Give again the lines from the line with "The width and" to the last line of the records, exactly and in full. Do not carry over any pictures.

(Dataset entries)
----------
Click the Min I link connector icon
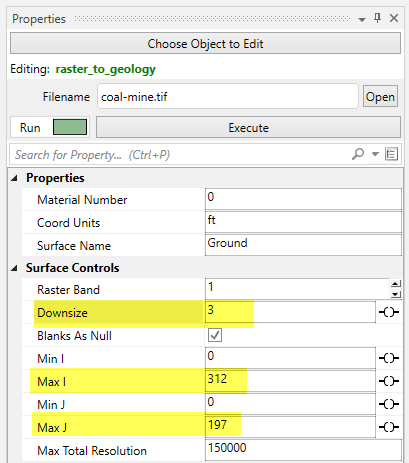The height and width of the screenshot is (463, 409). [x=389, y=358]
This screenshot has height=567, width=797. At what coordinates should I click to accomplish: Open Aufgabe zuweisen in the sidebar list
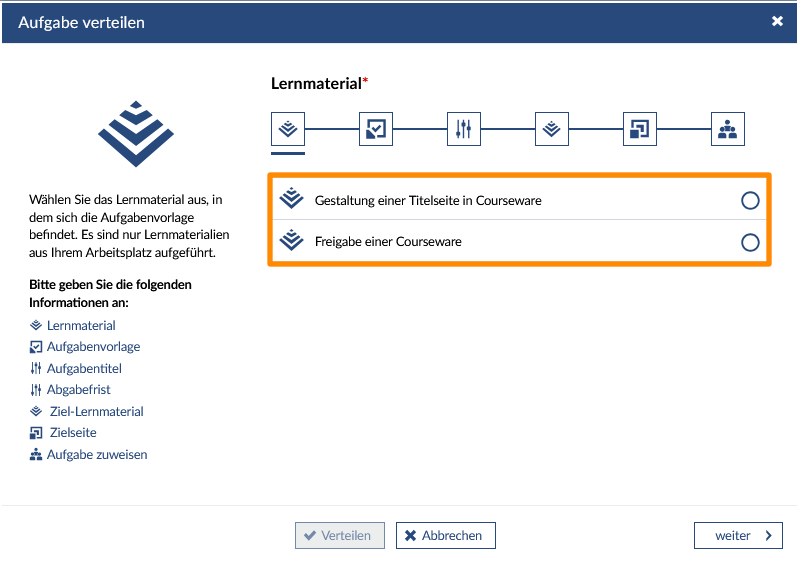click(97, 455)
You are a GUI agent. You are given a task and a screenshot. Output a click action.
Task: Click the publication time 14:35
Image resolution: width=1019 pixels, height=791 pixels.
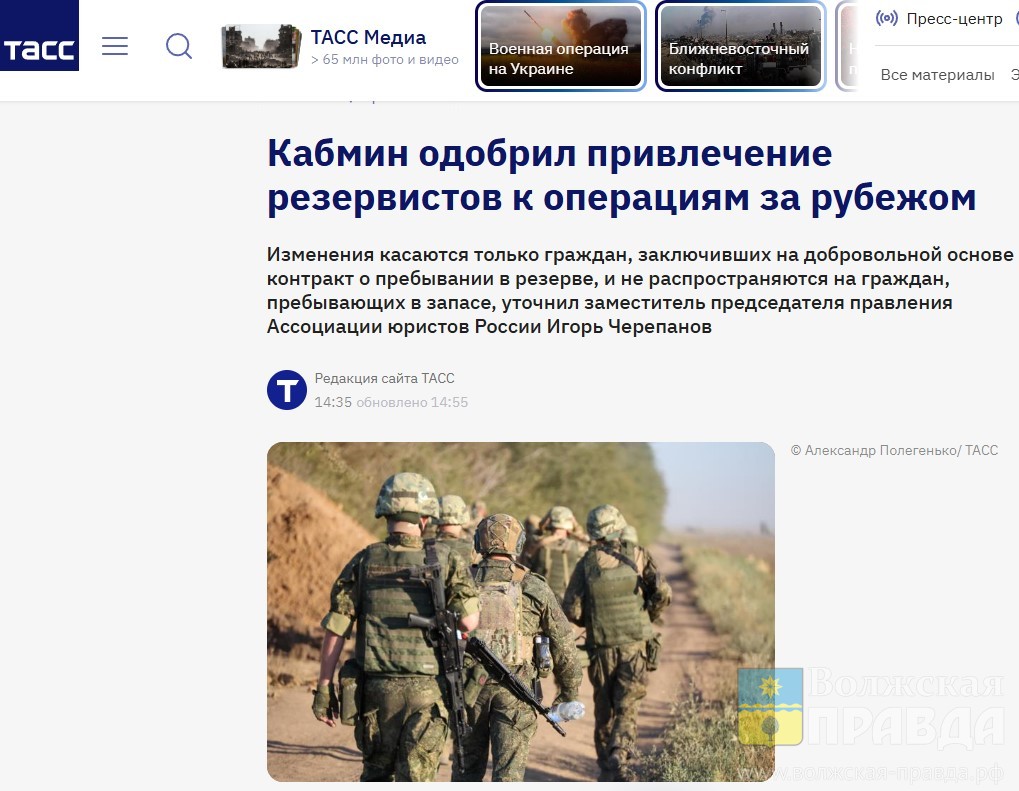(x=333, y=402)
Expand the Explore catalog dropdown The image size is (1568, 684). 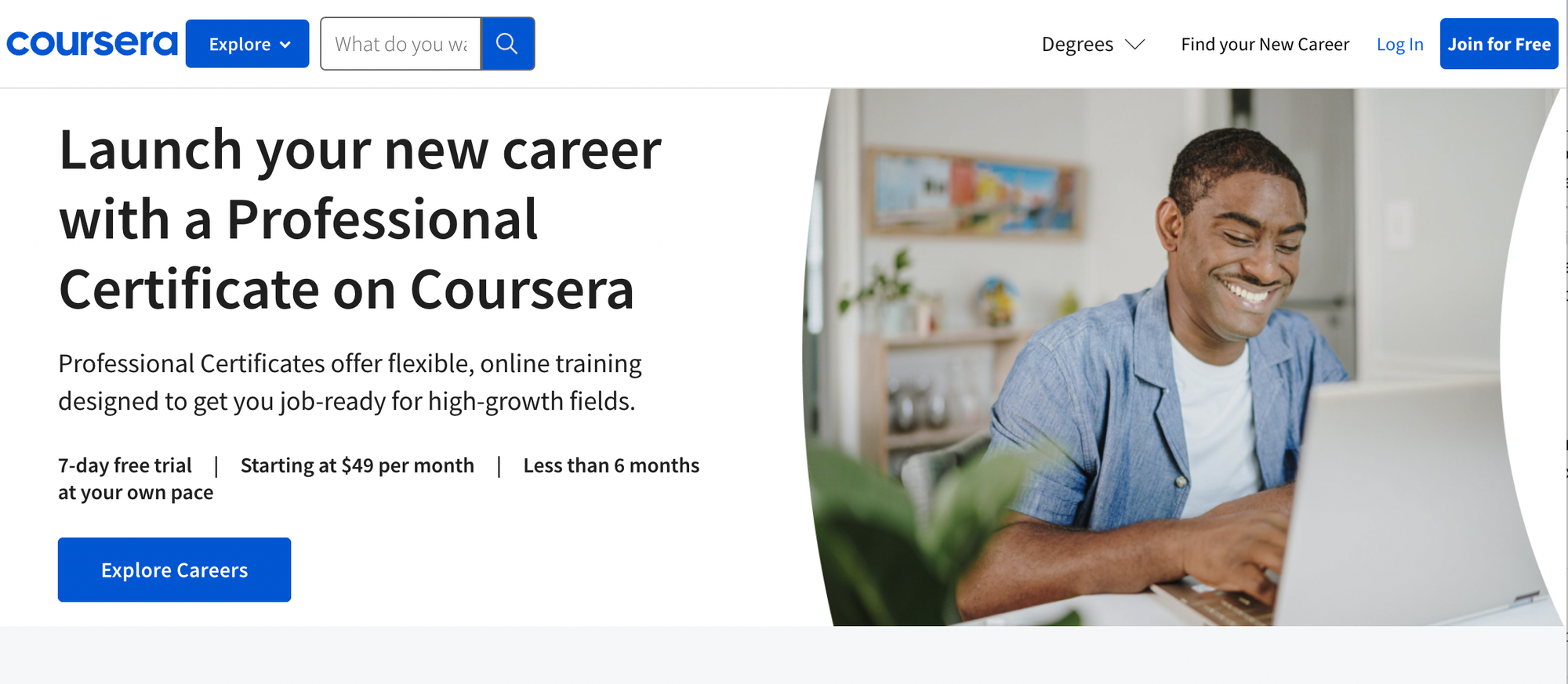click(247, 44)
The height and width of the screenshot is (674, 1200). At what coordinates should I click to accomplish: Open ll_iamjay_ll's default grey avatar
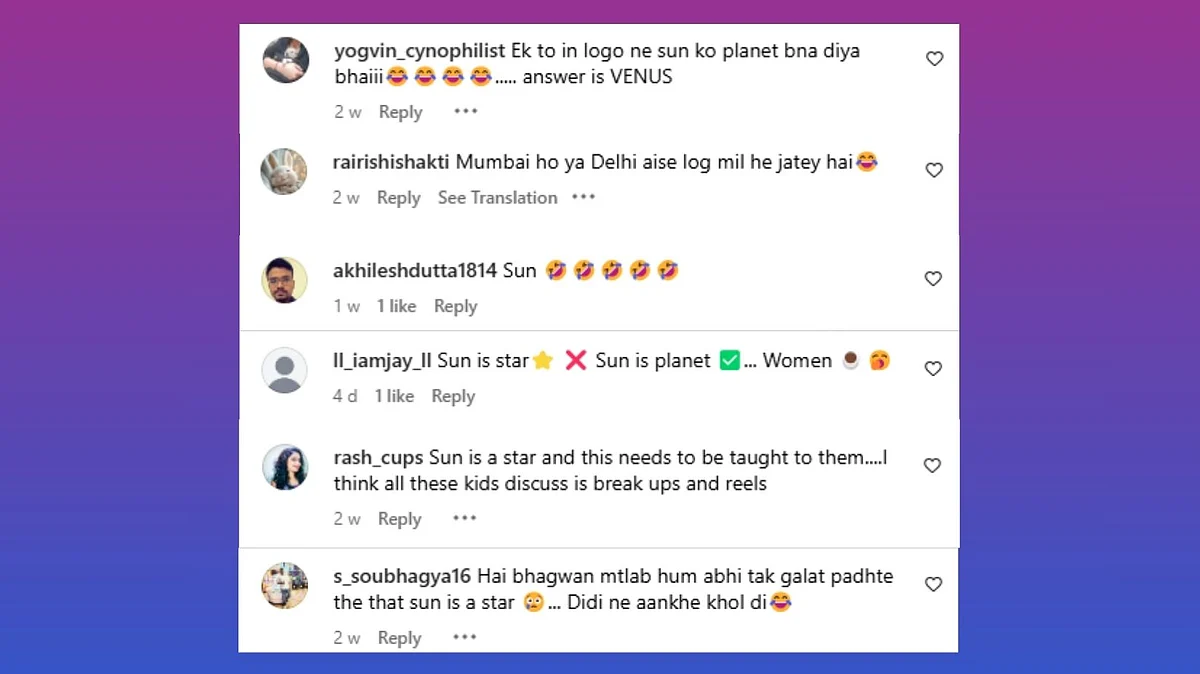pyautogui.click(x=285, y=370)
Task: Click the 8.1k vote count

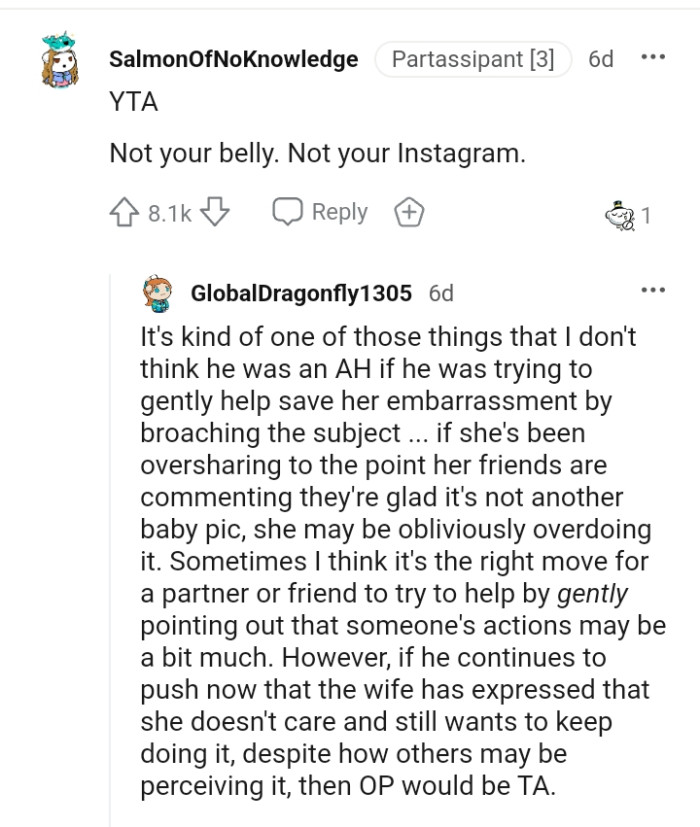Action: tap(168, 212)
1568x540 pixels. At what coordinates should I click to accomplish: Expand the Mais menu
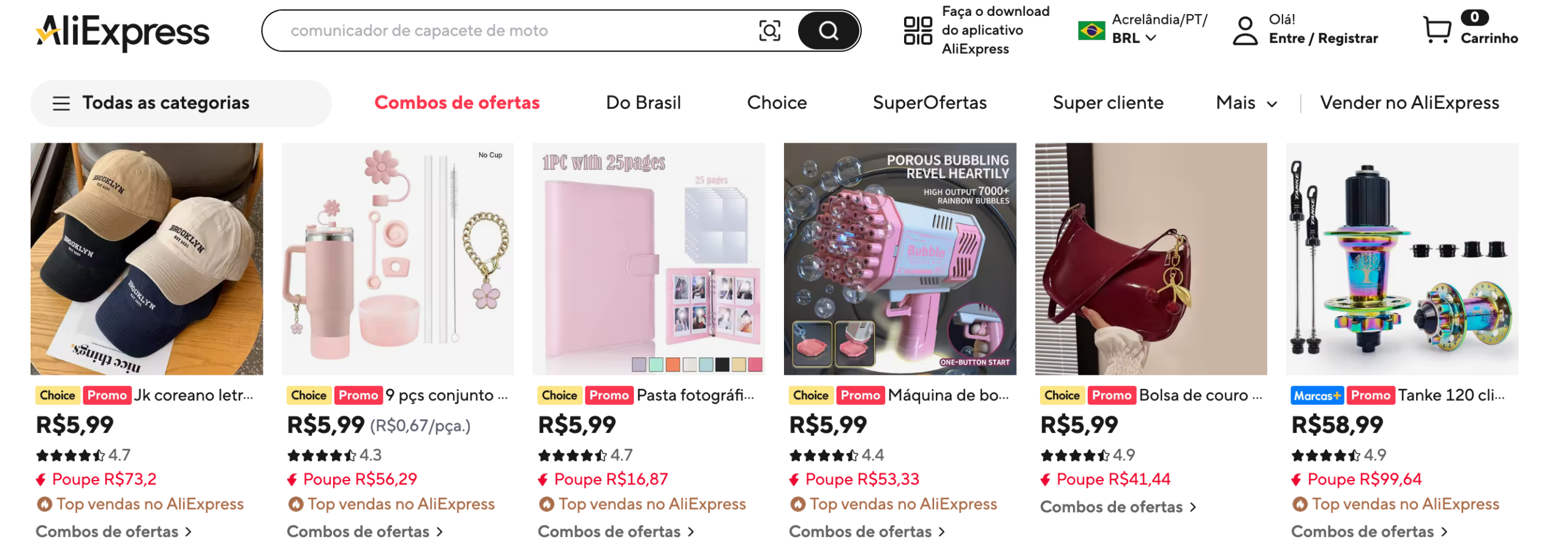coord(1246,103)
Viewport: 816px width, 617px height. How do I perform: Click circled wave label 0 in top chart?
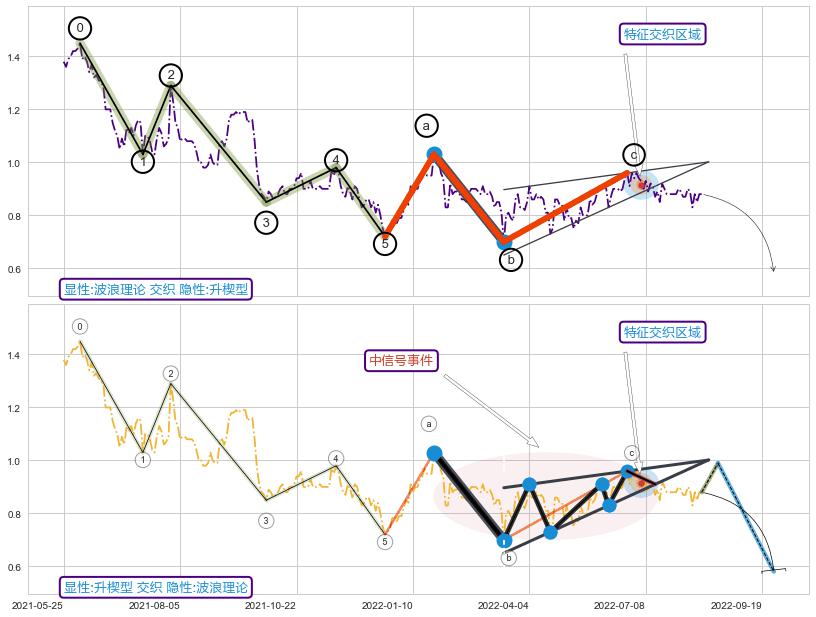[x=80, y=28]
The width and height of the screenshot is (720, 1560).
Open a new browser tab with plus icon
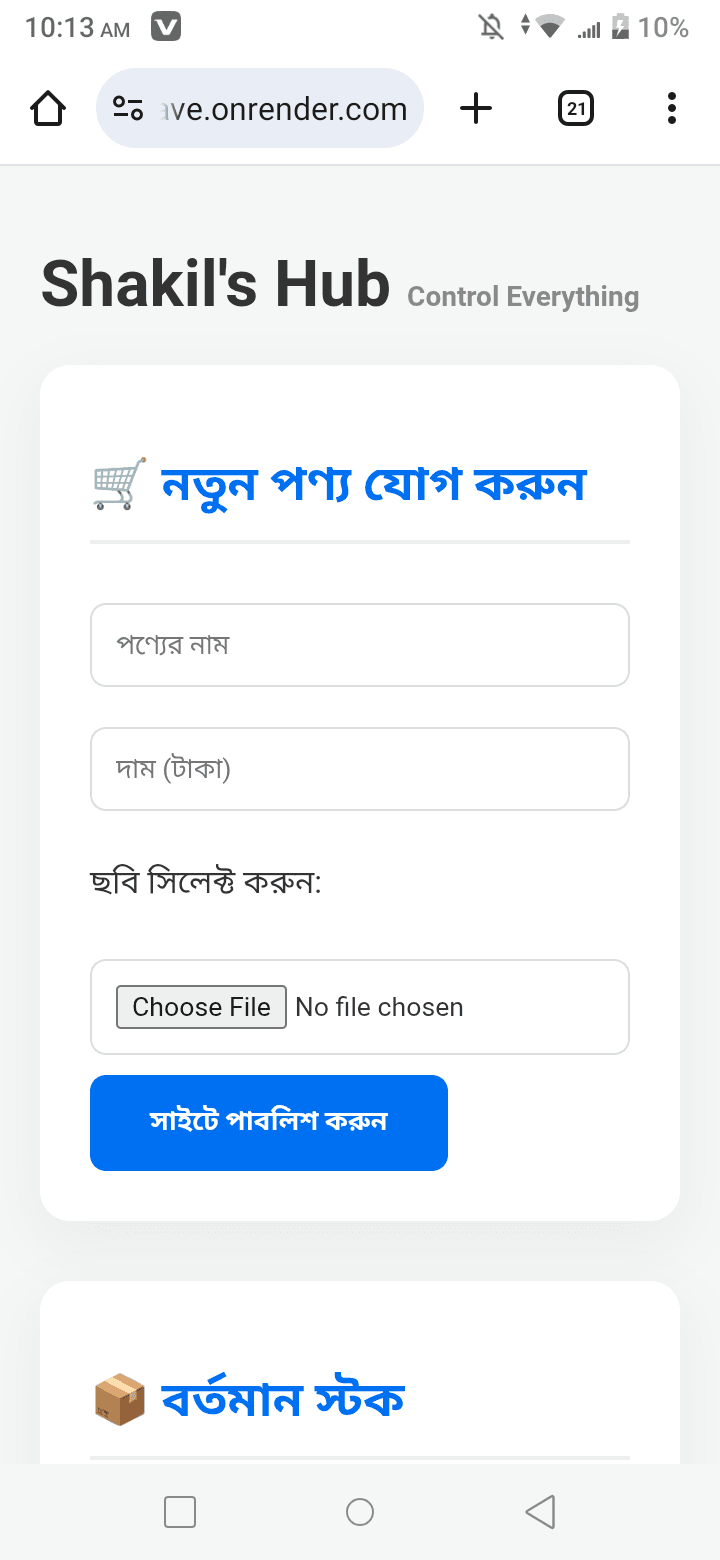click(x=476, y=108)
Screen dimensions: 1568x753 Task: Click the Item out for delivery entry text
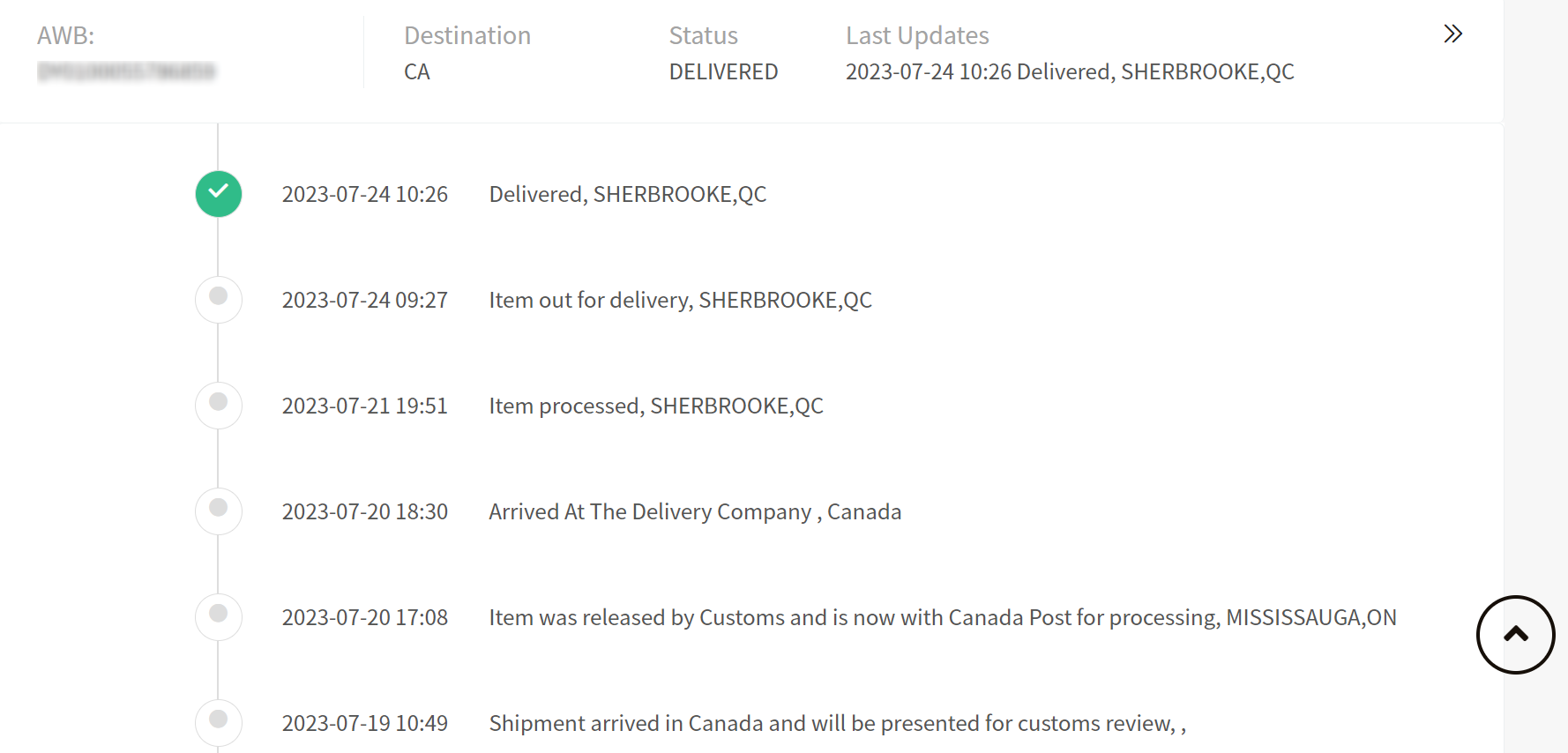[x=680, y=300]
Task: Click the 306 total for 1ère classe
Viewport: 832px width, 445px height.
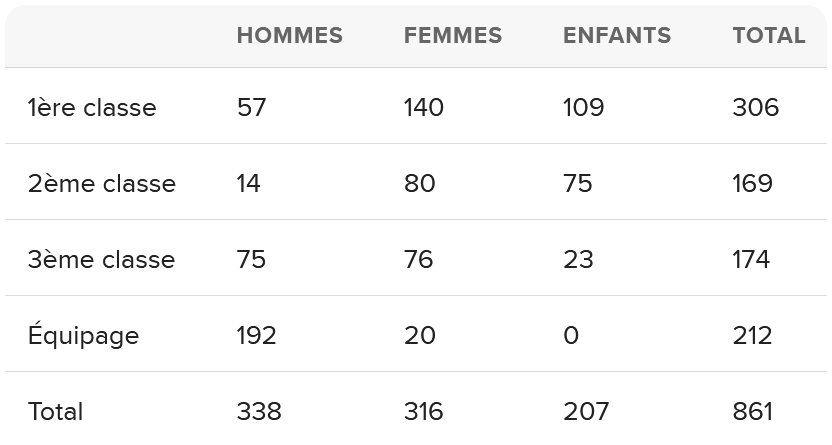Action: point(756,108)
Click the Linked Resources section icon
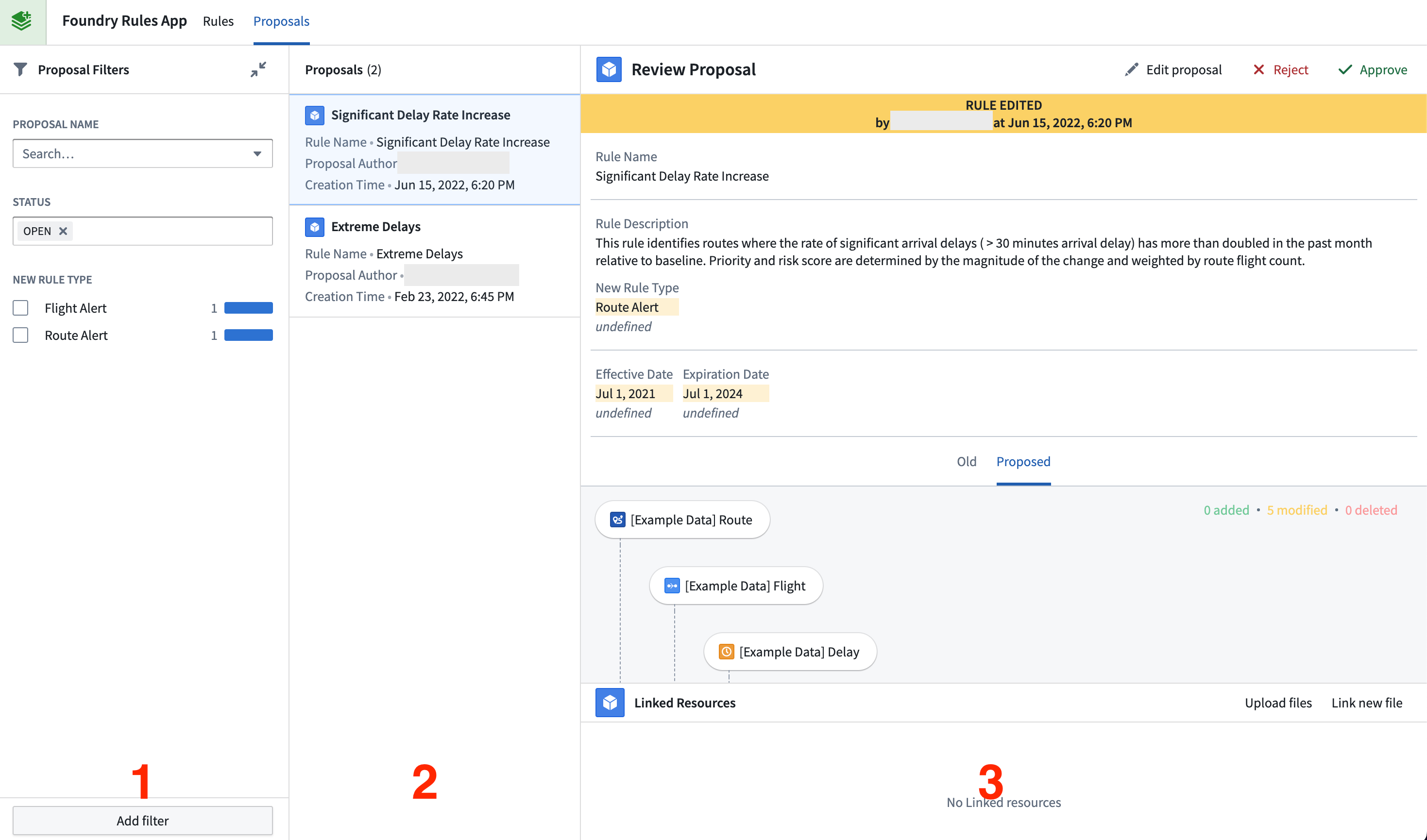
----------
ANSWER SPACE
The width and height of the screenshot is (720, 1560).
Open a new browser tab with plus icon
click(x=476, y=108)
Screen dimensions: 1568x753 Task: Click the Item out for delivery entry text
[x=680, y=300]
Task: Click the 306 total for 1ère classe
Viewport: 832px width, 445px height.
Action: point(756,108)
Click the Linked Resources section icon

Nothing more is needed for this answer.